Troisième chapitre de cette interviewe passionnante, datant de 2002, par Stephen Von Kempis. Les questions abordées deviennent très personnelles. (22/10/2010)

Les chapitres précédents sont ici:



Marie-Anne, qui traduit pour nous, m'écrit:

Voici le chapitre 3 de notre interviewe. Cette fois-ci, c'est très personnel, donc d'autant plus émouvant. Notre cardinal parle en souriant, on l'imagine fort bien, en l'écoutant, mais aussi en le lisant.
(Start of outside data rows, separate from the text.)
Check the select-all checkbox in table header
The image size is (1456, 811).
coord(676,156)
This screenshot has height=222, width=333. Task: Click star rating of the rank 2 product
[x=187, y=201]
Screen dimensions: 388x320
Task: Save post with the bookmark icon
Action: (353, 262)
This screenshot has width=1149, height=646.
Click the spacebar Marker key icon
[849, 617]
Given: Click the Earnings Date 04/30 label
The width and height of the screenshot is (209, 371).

(photo ci-contre: un interviewe menée pour la Rai, par le regretté Giuseppe de Carli, voir ici: http://benoit-et-moi.fr/2010-II/...)


...

Et maintenant quelques questions plus faciles. Quels sont les traits de caractères que vous appréciez chez les autres, et que, par conséquent, vous aimeriez posséder ? Etes-vous conscient d’un de vos défauts que vous reconnaîtriez publiquement ?
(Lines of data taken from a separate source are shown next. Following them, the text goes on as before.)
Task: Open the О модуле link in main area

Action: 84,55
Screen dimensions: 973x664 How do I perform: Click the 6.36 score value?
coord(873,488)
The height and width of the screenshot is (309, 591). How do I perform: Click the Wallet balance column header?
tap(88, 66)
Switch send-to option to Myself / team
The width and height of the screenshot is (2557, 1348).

– Ce que je trouve bien chez les autres, ce sont : l’ouverture sans arrière-pensée, vérité et aussi cordialité, humour et bonté. Je me trouve en affinité avec les personnes qui disposent de ces qualités que j’aimerais avoir moi aussi. Je n’ai pas l’habitude de cataloguer mes vertus mais j’aimerais pratiquer celles qu’on appelle les “vertus cardinales”, à savoir : tempérance, justice, prudence et force. Ce sont les normes vers lesquelles j’essaie de tendre, et c’est aussi par rapport à elles que je reconnais mes limites. Quant à mes défauts, mon entourage les connaît mieux que moi ; du reste, je ne voudrais pas faire ici une confession publique. Mais j’ai un défaut dont les autres peut-être ne se rendent pas aussi bien compte que moi, c’est mon goût pour la tranquillité, pour une vie retirée loin de la vie publique, dans un monde idyllique de professeur. Mais le Seigneur me rappelle à l’ordre, il me corrige pour me remettre sans cesse face à mes responsabilités.

– Quels sont vos projets d’avenir ? Vers quoi se dirige encore votre regard ?
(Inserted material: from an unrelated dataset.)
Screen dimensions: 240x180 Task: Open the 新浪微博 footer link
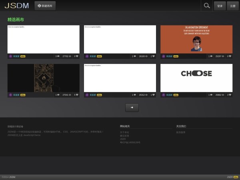(x=181, y=132)
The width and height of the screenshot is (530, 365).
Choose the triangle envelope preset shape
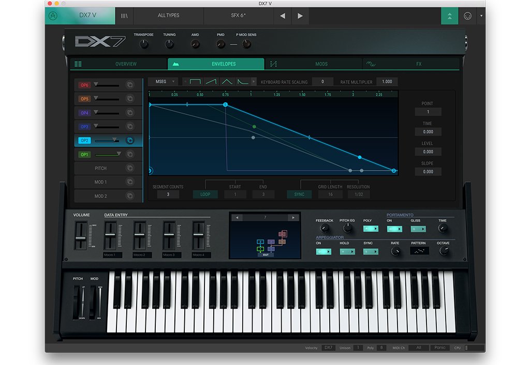(x=227, y=82)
– Depuis 25 ans, j’ai appris de ne pas faire trop de projets… Mais une chose me tient à cœur, j’aimerais bien écrire un livre sur Jésus Christ. Si je pouvais avoir suffisamment de temps pour cela, je l’accueillerais comme un vrai cadeau.

– Mais que signifie en fait la Vérité pour les hommes qui n’ont pas le regard de la Foi et auxquels pourtant manque cette foi ? Ils voudraient parvenir au ciel eux aussi. Vérité. Éternité. Vie après la mort. Ce sont des notions difficiles à imaginer et à comprendre même pour les croyants. Quels sont les ponts selon Vous, qui pourraient conduire de la Raison à la Foi?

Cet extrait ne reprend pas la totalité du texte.